Personality tests adapt to the times Published by Workforce Magazine
February 1, 2010
An award earned recently by scientists at assessment firm PreVisor highlights the emergence of a new form of online personality tests.
Computer adaptive personality tests, advocates say, offer the promise of shorter, more secure, more accurate assessments for hiring and promotion purposes. The online personality tests, which are designed to change depending on each test taker’s answers, build on years of research in computer adaptive tests for cognitive skills, says Steve Reise, professor of psychology at the University of California, Los Angeles.
“It's pretty cutting edge, Reise says. It’s an exciting idea.”
Exciting enough to win PreVisor scientists this year’s M. Scott Myers Award for applied research in the workplace from the Society for Industrial & Organizational Psychology. The society is honoring a team of scientists at the Atlanta-based firm for their work developing and validating computer adaptive personality assessments.
PreVisor announced the award in mid-January, though the society will officially bestow the honor at its annual conference in April.
Tests measuring personality traits such as openness and conscientiousness are used to help predict performance in many jobs. They are the most popular type of pre-employment assessments, ahead of both skills testing and cognitive ability testing, according to a survey last year by consulting firm Rocket-Hire.
The use of more traditional assessments in employment has come under scrutiny in light of a Supreme Court case last year. In Ricci v. DeStefano, the high court ruled that in discarding tests for fear the results would make it vulnerable to a lawsuit by minority employees, the City of New Haven, Connecticut, violated the civil rights of other employees.
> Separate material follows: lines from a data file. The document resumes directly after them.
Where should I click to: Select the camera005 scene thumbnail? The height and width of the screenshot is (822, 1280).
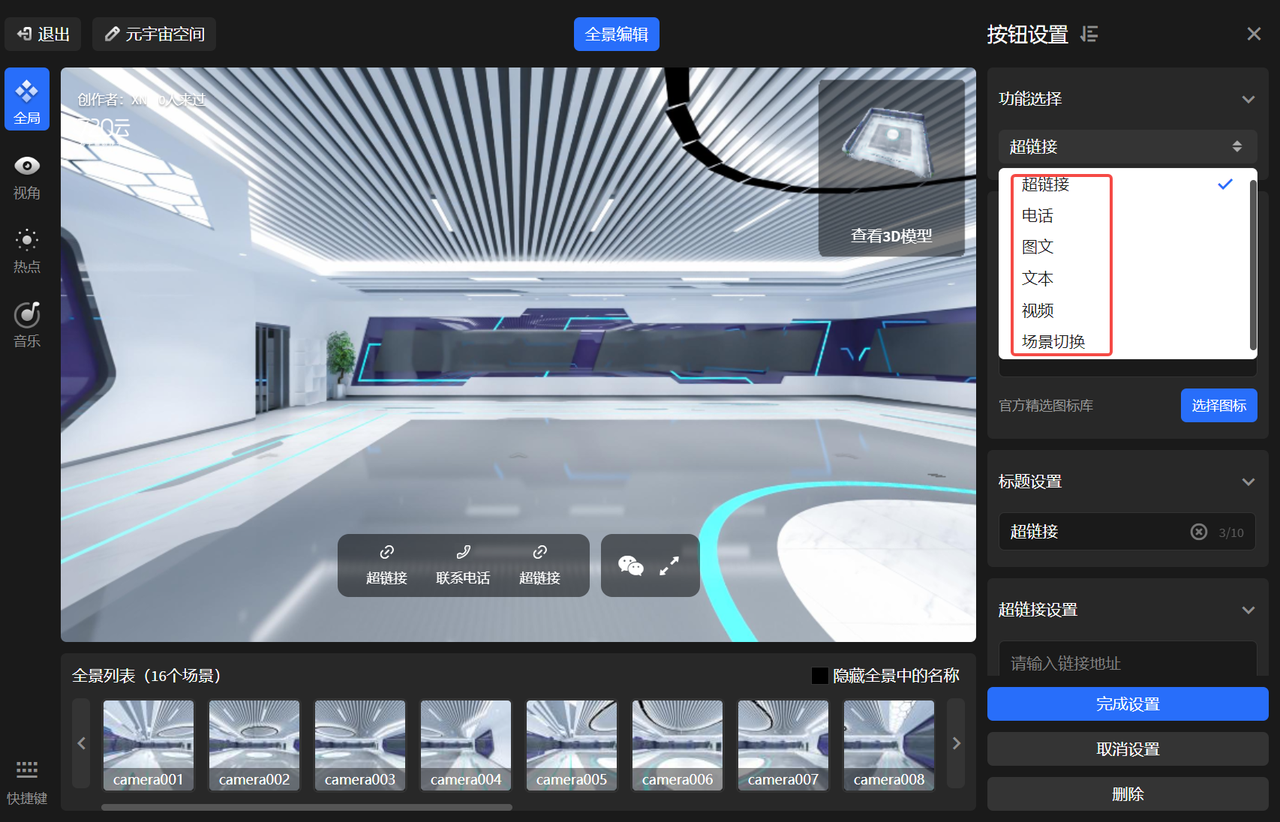click(571, 745)
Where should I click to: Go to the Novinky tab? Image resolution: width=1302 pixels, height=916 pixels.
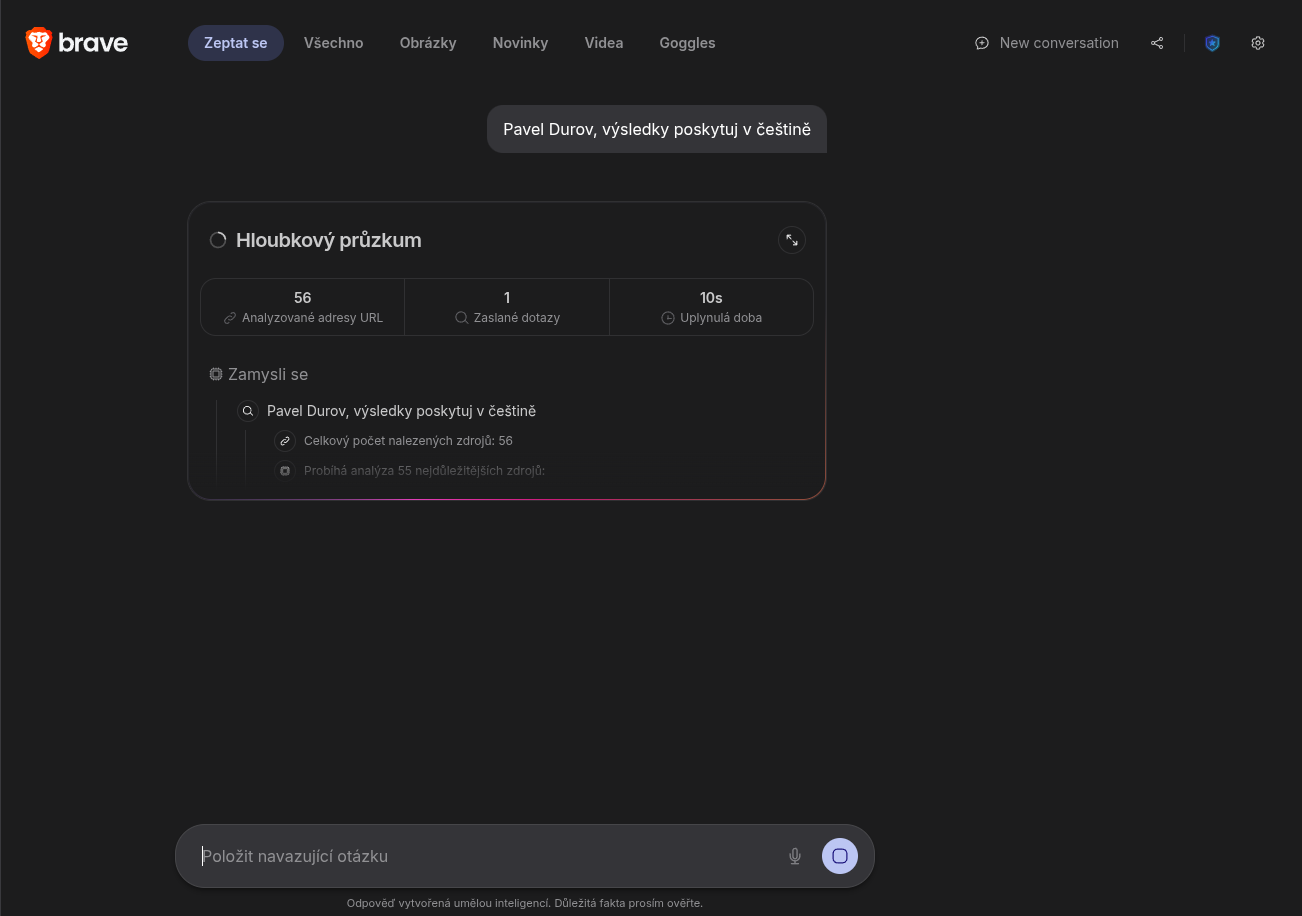coord(520,43)
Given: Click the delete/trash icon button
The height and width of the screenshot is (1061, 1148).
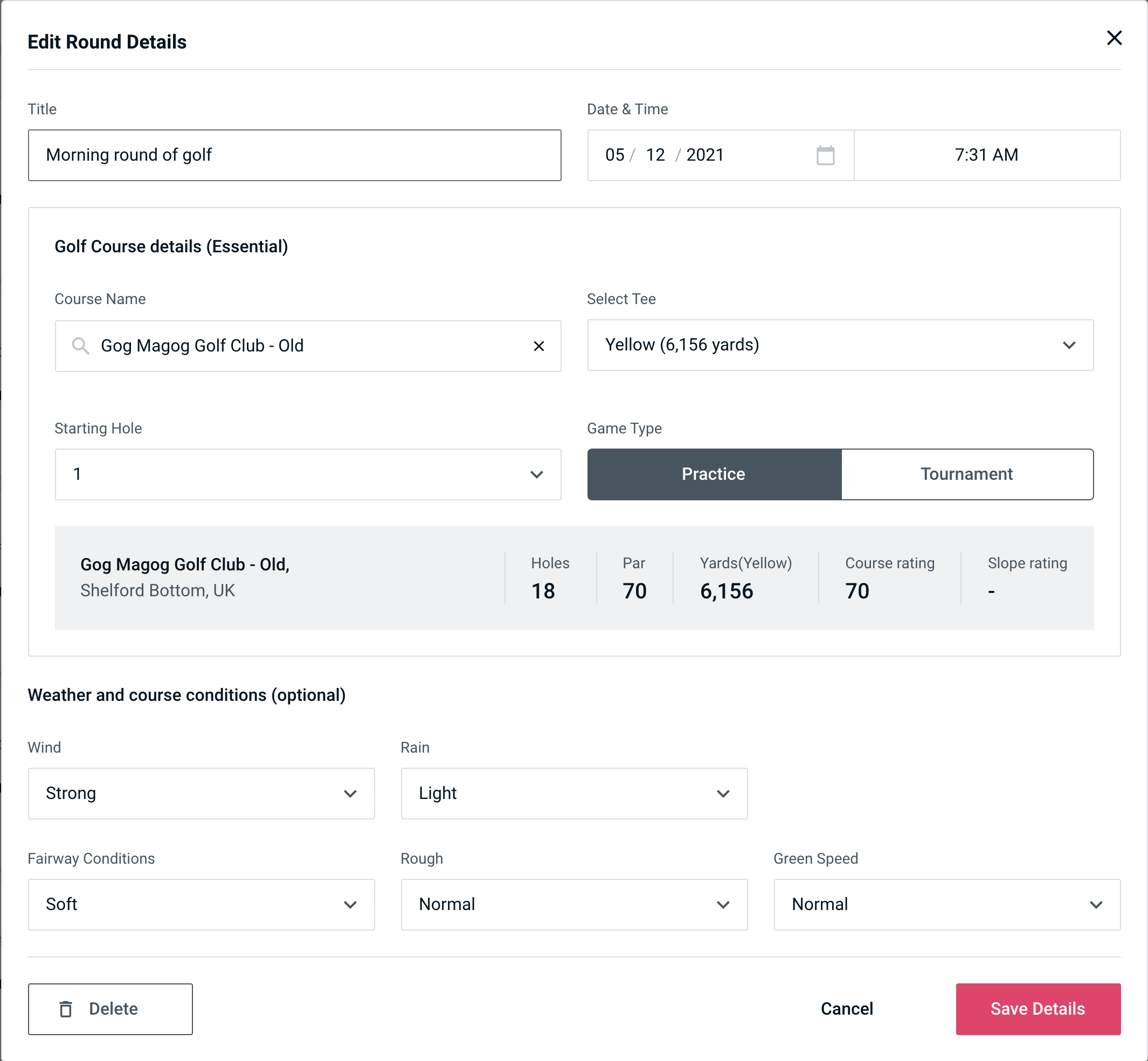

Questions also have surfaced about testing in an online setting. To save costs and increase convenience, companies over the past decade or so have been turning to tests conducted over the Internet. But this practice has raised the specter of cheating, since candidates can—and do—share test questions.
Early evidence suggests adaptive tests may be less susceptible to faking. It is unlikely any two test takers will see the exact same version of the assessment, given that PreVisor’s tool has more than 200 items for each of 13 categories.
Computer adaptive personality tests help solve this problem by customizing the assessment to each test taker, says Ken Lahti, vice president of strategy and content at PreVisor. The company’s adaptive tool works by asking test takers to select from a pair of statements that capture a personality trait, such as co-operation. Candidates are forced to decide which of the two statements is most true of them. Depending on the answer, another set of statements is shown to them that refines the degree to which they embody the trait.
Lahti says it is highly unlikely any two test takers will see the exact same version of the assessment, given that PreVisor’s’ tool has over 200 items for each of 13 categories. The company’s online adaptive personality assessment takes about 25 minutes, compared with 45 minutes or more for a comparable non-adaptive version, he says.
Early evidence also suggests the adaptive tests may be less susceptible to faking, Lahti says. PreVisor has been using computer adaptive personality tests in various job-specific assessments for more than a year. Other firms that offer some version of a personality test for employment include Kronos, Development Dimensions International and SHL.